**Passage given:**
------------

Welcome to Flops, where we uncover what happens when business plans go up in smoke and what we can learn from sifting through the ashes.
Karen Beattie:
Today, we're going to hear the story of Colin Clapp. A guy from New Zealand who went into business along with his wife, Elly, to deliver organic produce to people's homes.
Ray:
So Karen, you interviewed Colin for this episode, and this organic fruit and vegetable delivery business was actually someone else's business originally. And Colin and Elly came along and saw an opportunity to improve the way the founder was running it. Correct?
Karen:
Yeah, that's right, Ray. So Colin met this guy who owned the business and this guy was a single dad, and he and Colin hit it off and Colin wanted to help him out. So Colin and Elly had been ordering this produce for a while, so it seemed like a good fit to join forces with him and ramp up the business. So after doing some due diligence with their accountants, they went for it. But unfortunately, it didn't turn out the way they had imagined. So let's listen to his story.
Colin, welcome to the show.
Colin Clapp:
Yeah, glad to be here.
Karen:
Yeah. We're so glad to have you on the show today. Talking about failure and I know that you have a story about failure, so we're going to jump right in.
So I want to start by just getting a little bit about your background. Where did you grow up? What part of the world?
Colin:
I was born in the UK. But right now I consider myself a Kiwi, a New Zealander. I'm a proud New Zealand citizen and my family's New Zealand now. But I was brought up in London in what I describe as a very ordinary upbringing.
But it wasn't until I was 21, I went to America on a one way ticket. You could do that back then, by the way, I don’t think you could do it anymore. And it changed my life forever. So the experience of being in America as a 21, 22 year old... I overstayed my visa. I was there for about 16 months. I lived in Colorado as a ski bum for a while. When I went back to England, my life had changed forever.
Karen:
Uh-huh. So I know that you're an entrepreneur now. So what did you do during that time to pay the bills?
Colin:
Well, I wouldn't say I was an entrepreneur back then. My dad pushed me out, pushed me out there, pushed me out of the house when I was 16 and said, go get a job. And he pretty much found a white collar job for me. And in those early years I worked for a corporate in administrative positions and then sales positions.
I don't know if you can remember Karen, you know, you go to school, you're surrounded by people your own age.Then you go into the workplace and now suddenly you're mixing with people for the first time who are different ages. So I can still remember that environment very clearly, but it was very was an old school admin set up, can you imagine typewriters, computers in one part of the building, but not the other, and lots of old gray suits and people who had been there 40 years in one company. But it all seemed very ordinary at the time. Anyway, I got myself out of there, got a sales position, was quite exciting,
Karen:
So why don't you tell me about just your story of your business and your organic fruit and vegetable business, I understand. So can you tell me a little bit about your business and just how that started and, and what happened?
Colin:
Absolutely. So that was the organic fruit and veg business that you were referring to. So this is winding the clock forward to 2016 living in Christchurch, New Zealand. And by now I am in a long-term relationship with my partner, Elly, and we have one small child about two, we now have two. This was quite a serendipitous event that went horribly wrong that has led to today.

------------

Decide whether each statement below agrees with the podcast transcript above, answering yes or no and quoting the words from the transcript that decide it: (a) Colin was born in New Zealand. (b) Colin spent about 16 months in America. (c) In 2016, when the business began, Colin and Elly had two children.

**Dataset extract:**
------------

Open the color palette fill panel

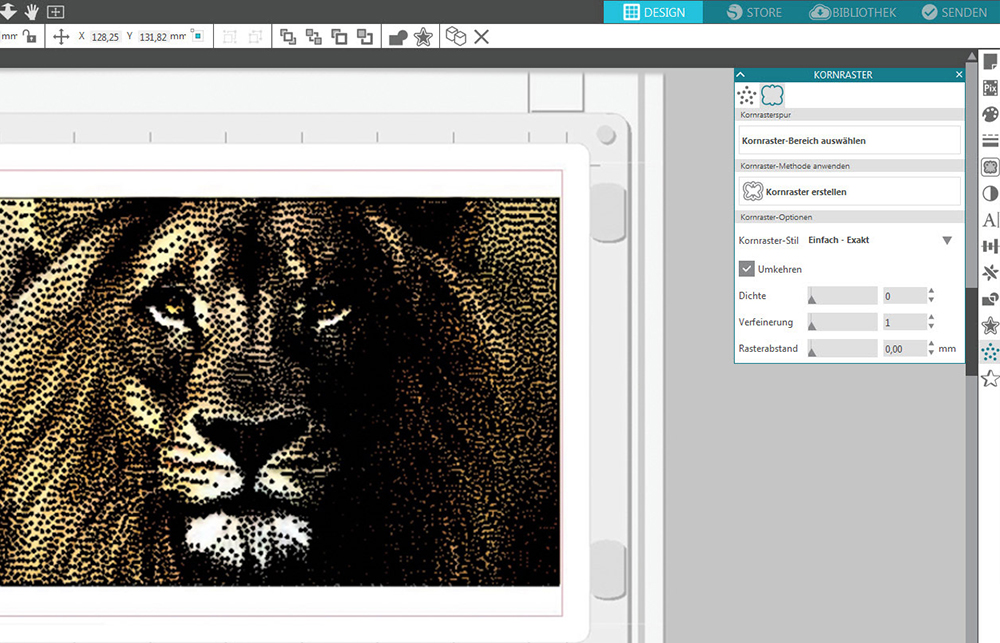[990, 114]

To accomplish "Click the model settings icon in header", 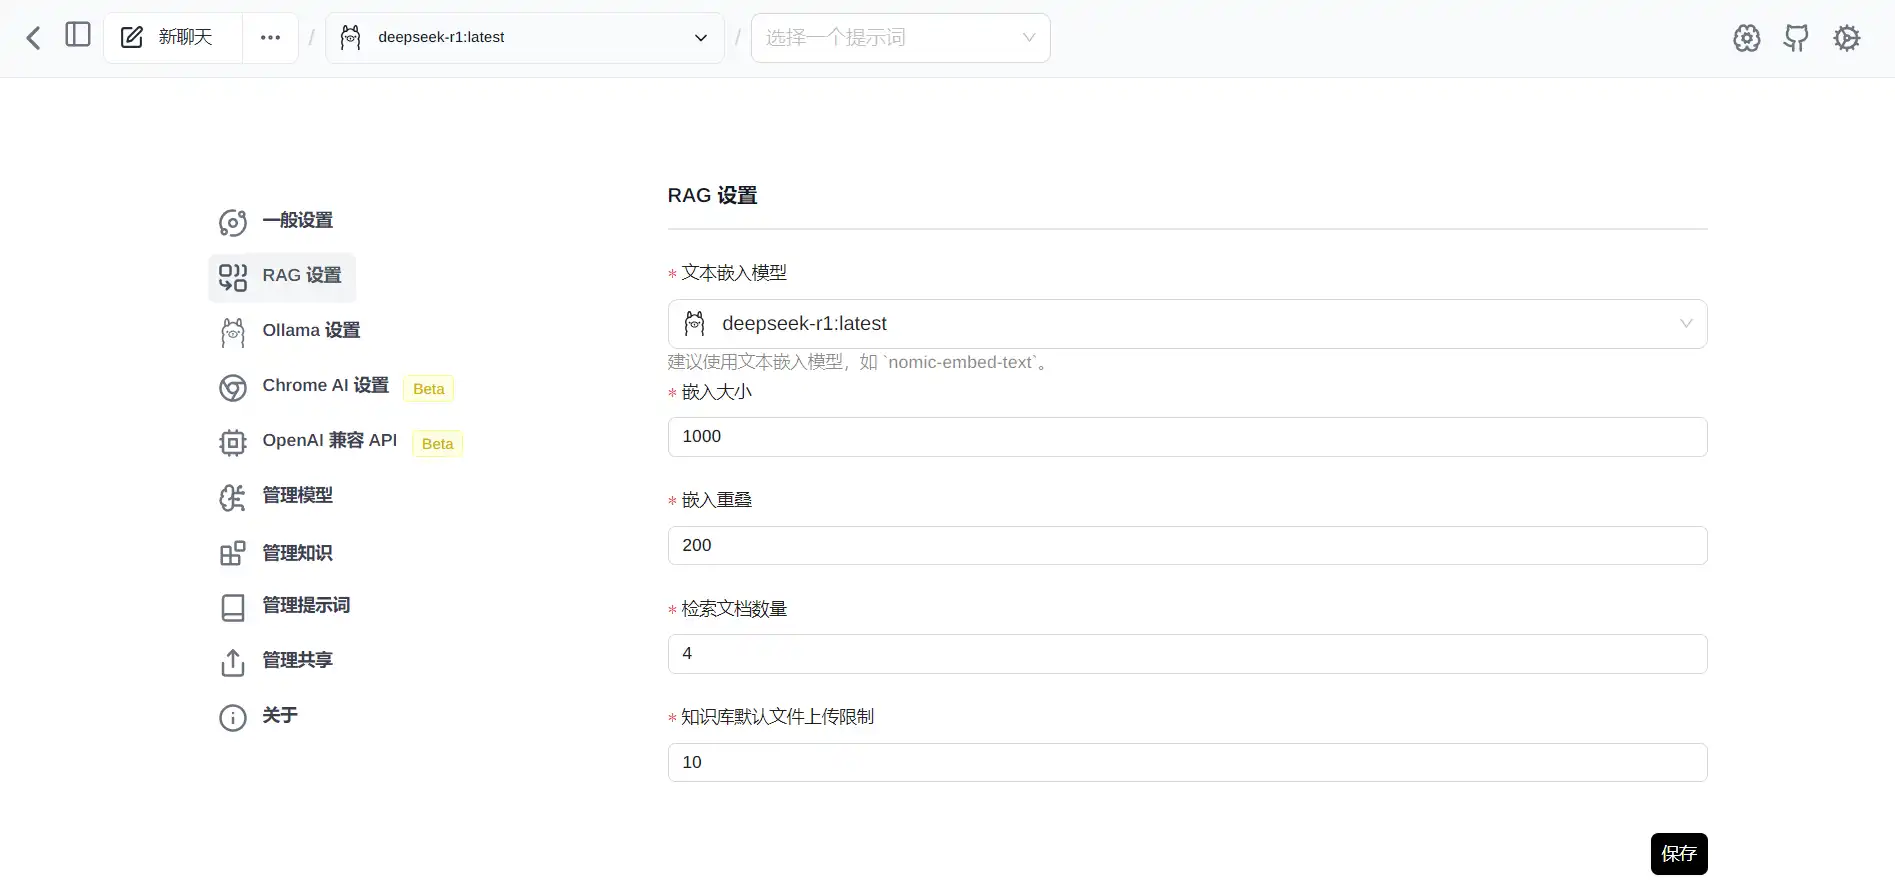I will pyautogui.click(x=1746, y=38).
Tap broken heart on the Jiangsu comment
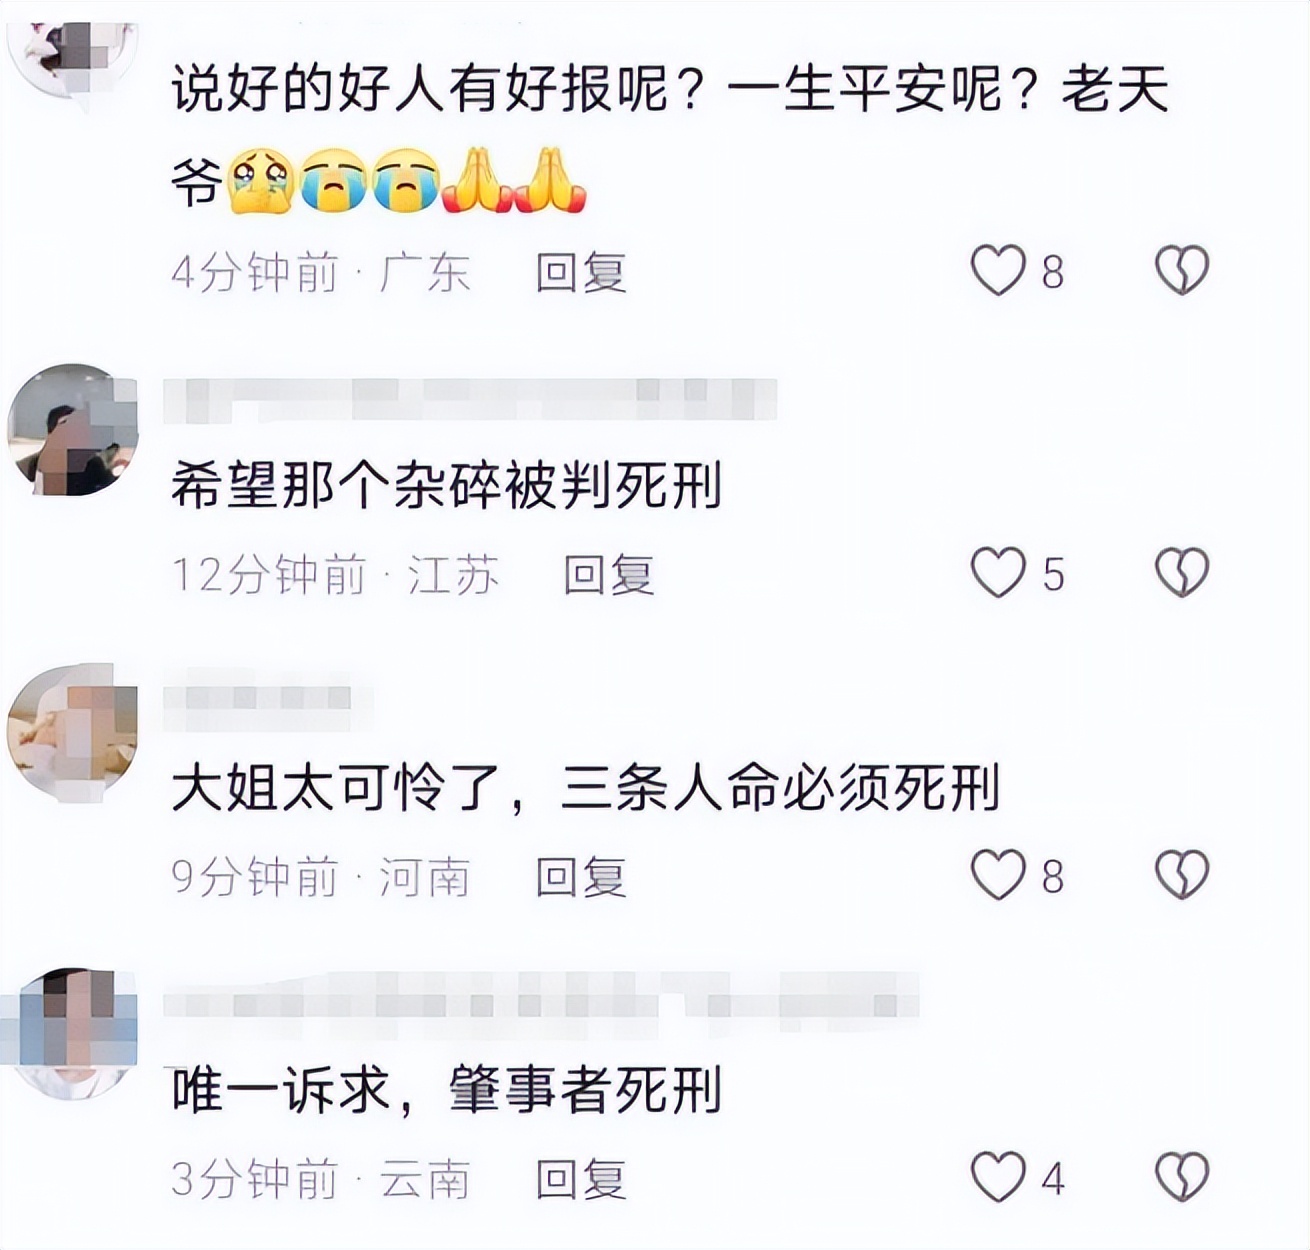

------------

**Answer to the task:**
(a) No: "I was born in the UK."
(b) Yes: "I was there for about 16 months."
(c) No: "we have one small child about two"